Hamas supporters take part in a rally marking the 30th anniversary of the founding of the Islamist terror movement, in Gaza City, on December 14, 2017. (MOHAMMED ABED / AFP)

The Hamas leader went on to call on all Arab and Muslims nations to set aside every Friday henceforth for days of rage until the Trump administration reversed its decision.

Trump’s announcement was followed by violent Palestinian protests in the West Bank and Gaza, but the protests subsided considerably after Friday, and it remains unclear whether a full-fledged uprising is developing.

Israel holds Hamas responsible for what have been nightly rocket attacks this week, since the terror group controls security in the Gaza Strip.
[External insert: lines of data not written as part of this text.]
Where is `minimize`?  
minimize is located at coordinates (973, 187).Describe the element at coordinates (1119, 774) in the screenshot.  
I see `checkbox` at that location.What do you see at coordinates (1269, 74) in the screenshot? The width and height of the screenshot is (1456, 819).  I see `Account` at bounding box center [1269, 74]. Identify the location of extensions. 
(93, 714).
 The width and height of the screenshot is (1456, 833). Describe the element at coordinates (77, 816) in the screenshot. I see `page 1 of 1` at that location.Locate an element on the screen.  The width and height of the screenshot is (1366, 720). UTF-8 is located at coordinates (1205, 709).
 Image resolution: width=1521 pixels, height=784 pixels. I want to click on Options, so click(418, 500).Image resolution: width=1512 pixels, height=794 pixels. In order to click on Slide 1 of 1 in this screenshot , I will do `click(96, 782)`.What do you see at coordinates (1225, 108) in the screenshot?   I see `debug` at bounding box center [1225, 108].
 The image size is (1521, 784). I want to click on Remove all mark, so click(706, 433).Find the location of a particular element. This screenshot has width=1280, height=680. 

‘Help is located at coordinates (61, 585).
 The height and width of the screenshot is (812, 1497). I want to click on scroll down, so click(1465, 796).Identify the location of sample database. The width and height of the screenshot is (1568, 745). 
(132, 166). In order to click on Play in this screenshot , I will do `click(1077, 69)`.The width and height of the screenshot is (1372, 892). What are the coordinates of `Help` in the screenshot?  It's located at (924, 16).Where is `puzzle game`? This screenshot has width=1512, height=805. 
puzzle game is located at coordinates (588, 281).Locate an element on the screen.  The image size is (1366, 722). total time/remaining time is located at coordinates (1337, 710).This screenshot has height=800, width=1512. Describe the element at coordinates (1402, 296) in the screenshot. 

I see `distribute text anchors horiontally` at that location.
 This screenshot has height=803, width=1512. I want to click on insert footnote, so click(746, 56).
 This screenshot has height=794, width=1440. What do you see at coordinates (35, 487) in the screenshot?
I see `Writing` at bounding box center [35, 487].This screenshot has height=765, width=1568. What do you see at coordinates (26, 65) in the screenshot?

It has a unit that patrols the Strip in order to prevent rocket attacks it doesn’t want in order to avoid retaliation.

Hamas’s rival, the Fatah movement of West Bank-based Palestinian Authority President Mahmoud Abbas, says it seeks to establish a Palestinian state in lands Israel captured in 1967, with East Jerusalem as a capital. Hamas wants to set up an Islamic state between the Jordan River and the Mediterranean, including Israel.

Israel claims all of Jerusalem as its capital, having extended sovereignty throughout the city after capturing East Jerusalem from Jordan in the 1967 war.

Hamas supporters take part in a rally marking the 30th anniversary of the founding of the Islamist terror movement, in Gaza City, on December 14, 2017. (MOHAMMED ABED / AFP)

The 30-year anniversary comes at a difficult time in Hamas’s turbulent history. A decade after seizing Gaza by force from Fatah, it has been compelled to seek reconciliation with Abbas’s party.

An Egyptian-brokered reconciliation deal signed in October has seen Hamas give up control of Gaza’s crossings, but differences over collecting revenues and the future of the group’s armed forces hinder its progress.

The coastal territory suffers from 43 percent unemployment and worsening blackouts, in part because of Abbas’s refusal to pay its electricity bills. In recent days, rolling blackouts lasted for 24 hours, followed by four hours of electricity.